Saturday, February 22, 2020

Sex and Romance: Synchronicity or Warfare? by Kim Olver

A common conflict in many relationships is a matter of priority: one person tends to prioritize sex, and the other favors romance. Of course, people generally like both, but if forced to choose one or the other, would you side with your partner? In my work with couples, I find the sex and romance department is usually out of balance.

In the beginning of a relationship, everything is new, pheromones are abundant and both people are trying to please each other; there is an endless supply of sex and romance. As the relationship evolves, the high of the newness starts to wane and you each begin to pull back from the part of the sex/romance dance that isn’t your priority. This can lead to a lot of disappointment, confusion and eventually anger.

Over time, the synchronistic sex/romance dance you mastered so well in the beginning can dissolve into a game of relationship warfare. When you know what your partner is craving but you aren’t feeling understood by them, you might hold back what they want in an attempt to punish and control them.

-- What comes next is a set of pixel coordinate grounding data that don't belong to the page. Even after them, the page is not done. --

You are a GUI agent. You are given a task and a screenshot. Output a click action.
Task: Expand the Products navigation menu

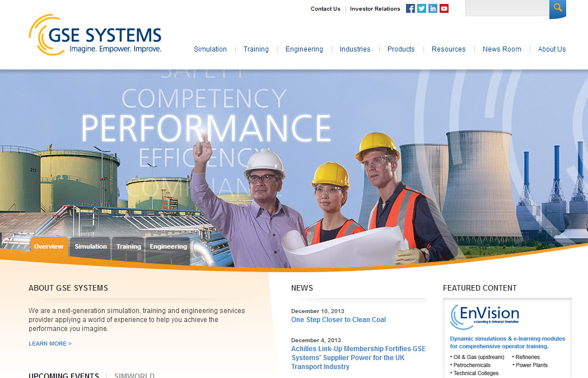[401, 49]
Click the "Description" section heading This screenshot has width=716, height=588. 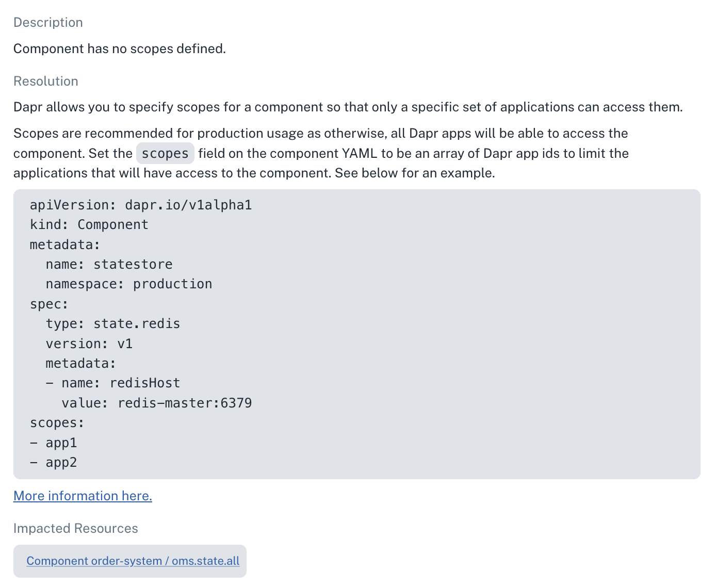[48, 22]
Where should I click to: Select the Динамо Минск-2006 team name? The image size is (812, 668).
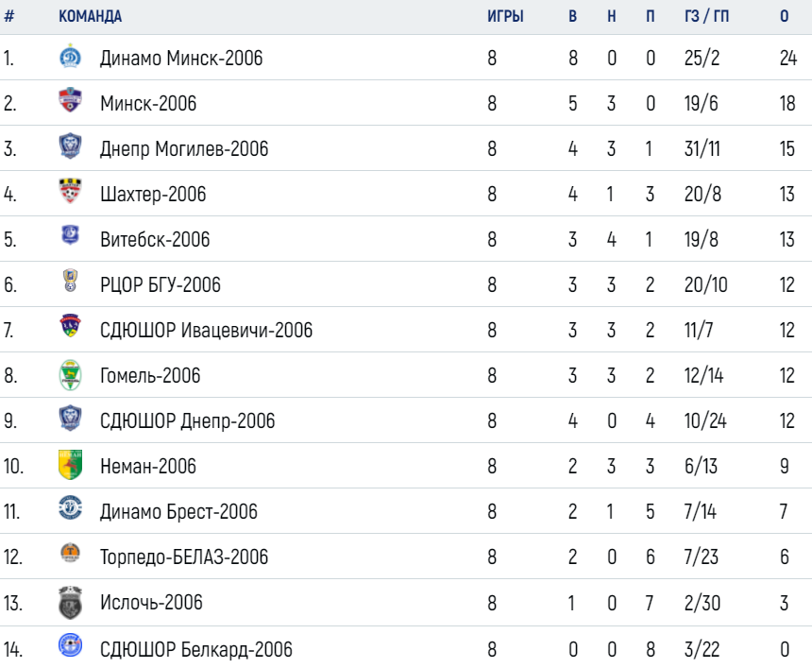click(181, 58)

This is a slippery slope and can lead to some difficult times in your relationship.

In their best attempt to fix this, couples often use what they were taught as children, some version of the Golden Rule: Do unto others as you would have them do unto you. However, the Golden Rule is not the best thing to apply in this situation. You need to begin using Tony Alessandro’s Platinum Rule®: Do under others as they would have you do unto them.

When using the Golden Rule, the partner who prioritizes sex over romance will make sexual overtones toward their partner, resulting in the romance-favoring partner feeling like they are only appreciated for their ability to be a sex machine for their partner. Similarly, that partner will make romantic overtures hoping for reciprocation, and the sexual partner feels like they are only called upon for comfort and may feel like they’re being teased. Both of you are communicating the message for what you want but your partner is misunderstanding your intentions. You both want to move closer to one another, but in order to have success, you must communicate your message in the way your partner can understand so they will lean in rather than pull away.

When you change your behavior to engage the Platinum Rule instead, magic can happen. If you want more sex in your relationship, you need to be more romantic toward your partner. If you want more romance in your relationship, you need to be more sexual. This may seem counter-intuitive, but when you employ the Platinum Rule, you are neither prioritizing your partners’ needs or your own; you are actually prioritizing the needs of your relationship, which trumps both of your individual needs and desires. 

Try it—I know you’ll thank me.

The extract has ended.